If Father’s Day falls on a weekend when the child is not spending time with the father THEN the child shall spend time with the father from 10.00 am until 5.00 pm on Father’s Day.
If Mother’s Day falls on a weekend when the child is not spending time with the mother THEN the child shall spend time with the mother from 10.00 am until 5.00 pm on Mother’s Day.
At such other times as shall be agreed between the parties.
That handovers not taking place from the child’s school will take place at the Suburb B McDonald’s or such other place as the parties may agree for the balance of Term 4 2020 and thereafter with the mother collecting the child from the father’s residence at the commencement of the mother’s time and with the father collecting the child from the mother’s residence at the conclusion of the mother’s time.
On the child’s birthday if the child is not otherwise spending time on that day with the mother, from the conclusion of school until 6.00 pm if a school day, or from 2.00 pm until 6.00 pm if a non-school day PROVIDED that the child shall spend the same time with the father if the child is not otherwise spending time with him on the child’s birthday.
That it be a condition of the child’s time spending arrangements with the mother that the child remain principally resident at the home of the maternal grandparents until the conclusion of the 2021 year.
That the child shall complete her primary school education at F Primary School unless otherwise agreed between the parties.

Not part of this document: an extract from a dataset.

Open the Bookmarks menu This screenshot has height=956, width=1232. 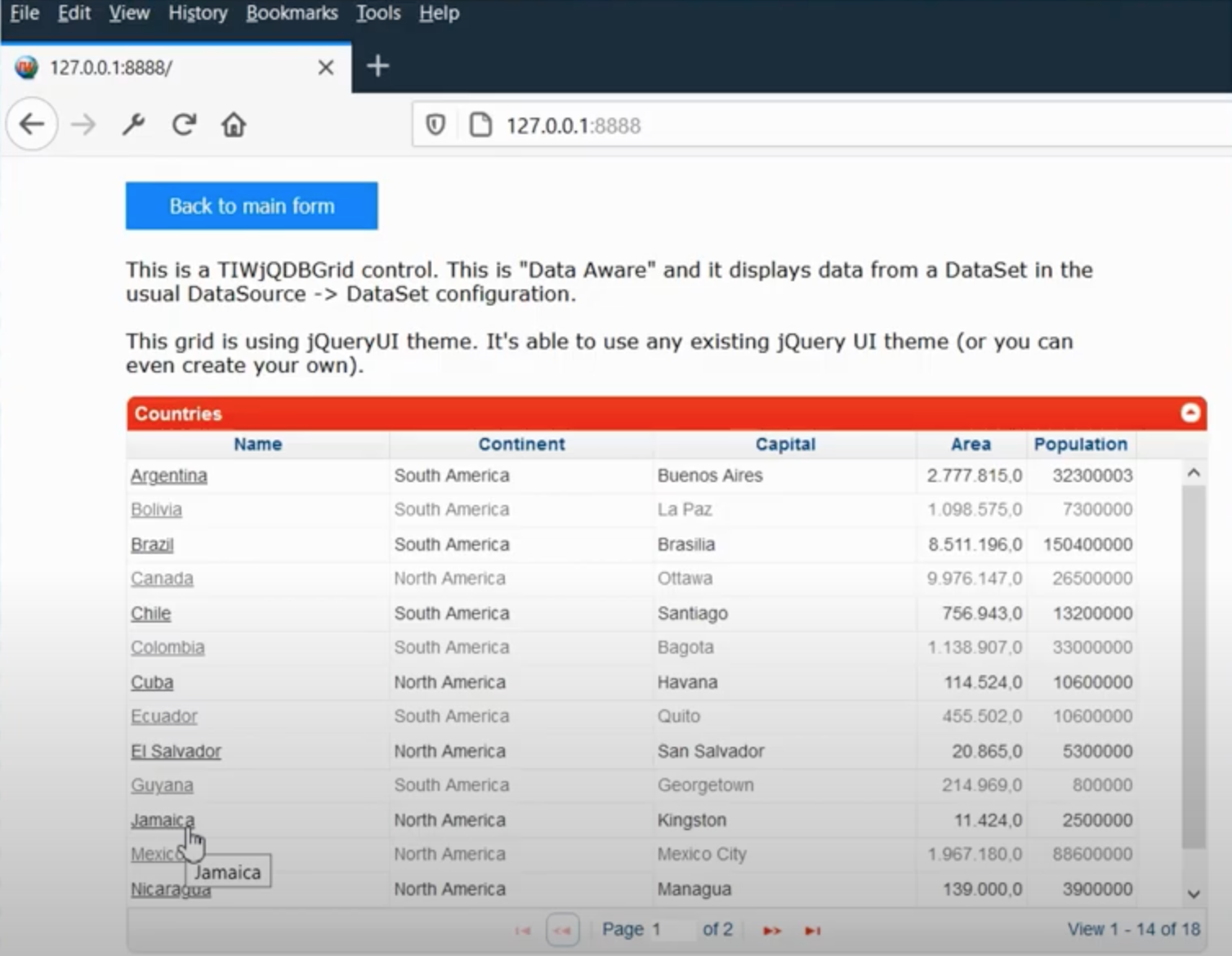292,13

Both parties be at liberty to attend all school functions, sporting activities, extra-curricular activities and other events to which parents are normally invited to participate and attend.

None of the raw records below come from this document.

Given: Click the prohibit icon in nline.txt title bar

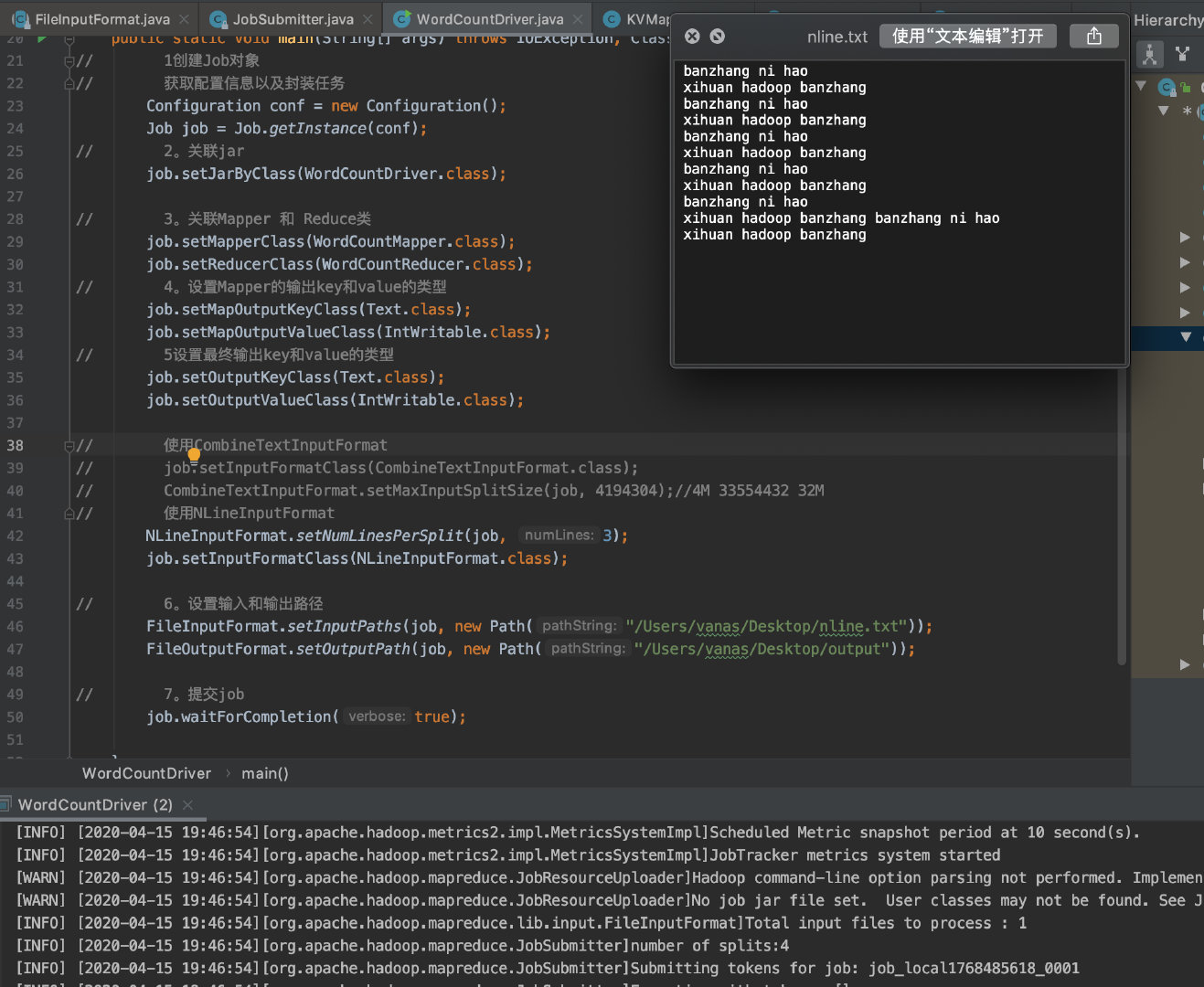Looking at the screenshot, I should click(x=718, y=36).
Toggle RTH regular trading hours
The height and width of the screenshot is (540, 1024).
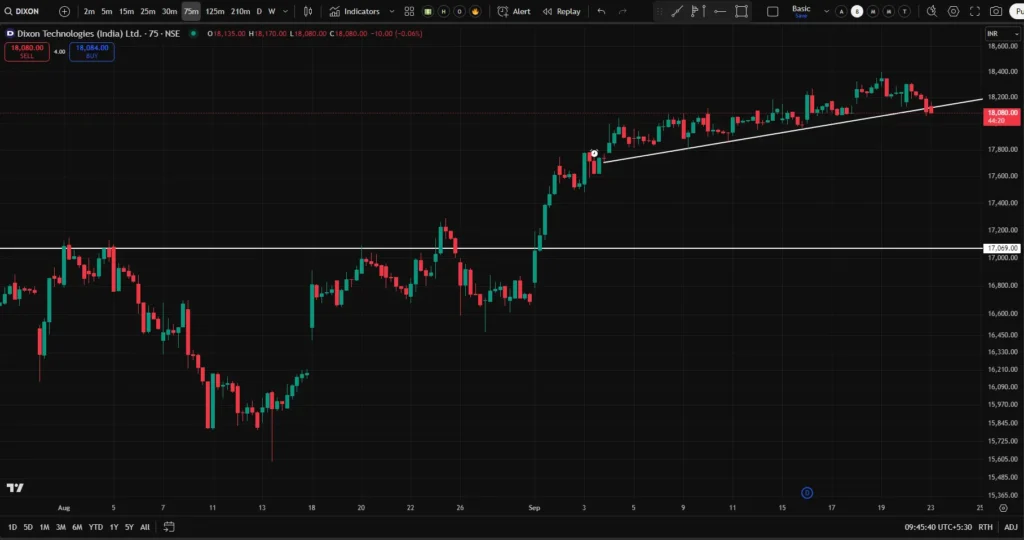[x=986, y=527]
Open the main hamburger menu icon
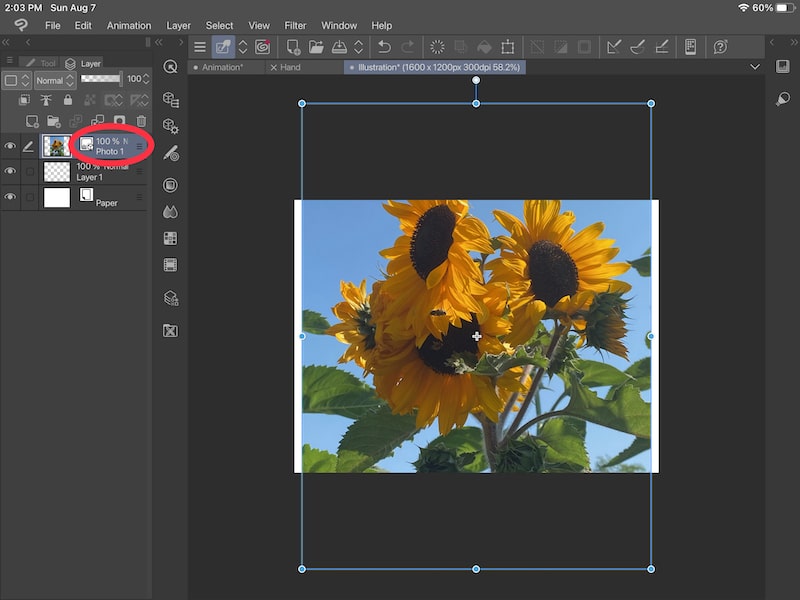This screenshot has width=800, height=600. (199, 47)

Both parties do authorise any school and extra-curricular organisations at which the child attends from time to time, to provide to the other parent (at the other parent’s sole expense) copies of school newsletters, school reports, school photographs and other information to which parents are usually entitled.

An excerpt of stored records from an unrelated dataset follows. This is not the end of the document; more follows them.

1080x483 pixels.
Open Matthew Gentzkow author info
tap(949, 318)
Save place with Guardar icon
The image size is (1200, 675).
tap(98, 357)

That the mother keep the father informed of the details of her current treating health practitioners.
That the mother forthwith advise the father in the event that she attends any Emergency Department or is hospitalised.
That the mother’s time be suspended during any period that the mother is hospitalised PROVIDING such period of hospitalisation extends beyond 76 hours.
That the father be at liberty to request the mother to undertake up to two (2) random supervised urine drug analysis tests during the next twelve (12) months, with each test to be collected in accordance with the Chain of Custody Protocol specified in AS/NZS 4308:2008 and be undertaken by T Pathology within forty eight (48) hours of a request from the father and with the test results to be provided to the father within seven (7) days of receipt of same, with the father to reimburse the mother forthwith for the costs of the requested test or tests.
That each party shall keep the other informed of the details of any health practitioner who is providing treatment for the child.
That each party be at liberty to communicate with and request any information relating to the child from any health practitioner who is providing or has provided treatment to the child.
That the parties be restrained from involving the child in any counselling or therapy with any health professional other than as may be agreed between the parties.
That in the event of a medical emergency involving the child whilst in the care of a party that party shall inform the other party of all the details as soon as possible.
That the parties keep the other informed of any change in their telephone contact and/or residential address details.
That the parties be restrained and an injunction granted restraining each of them from:-
(a)Discussing or showing the child any documents from these proceedings other than advising the child of their living and time spending arrangements;
(b)Denigrating or criticising the other parent in the presence or hearing of the child.
Note: The form of the order is subject to the entry of the order in the Court’s records.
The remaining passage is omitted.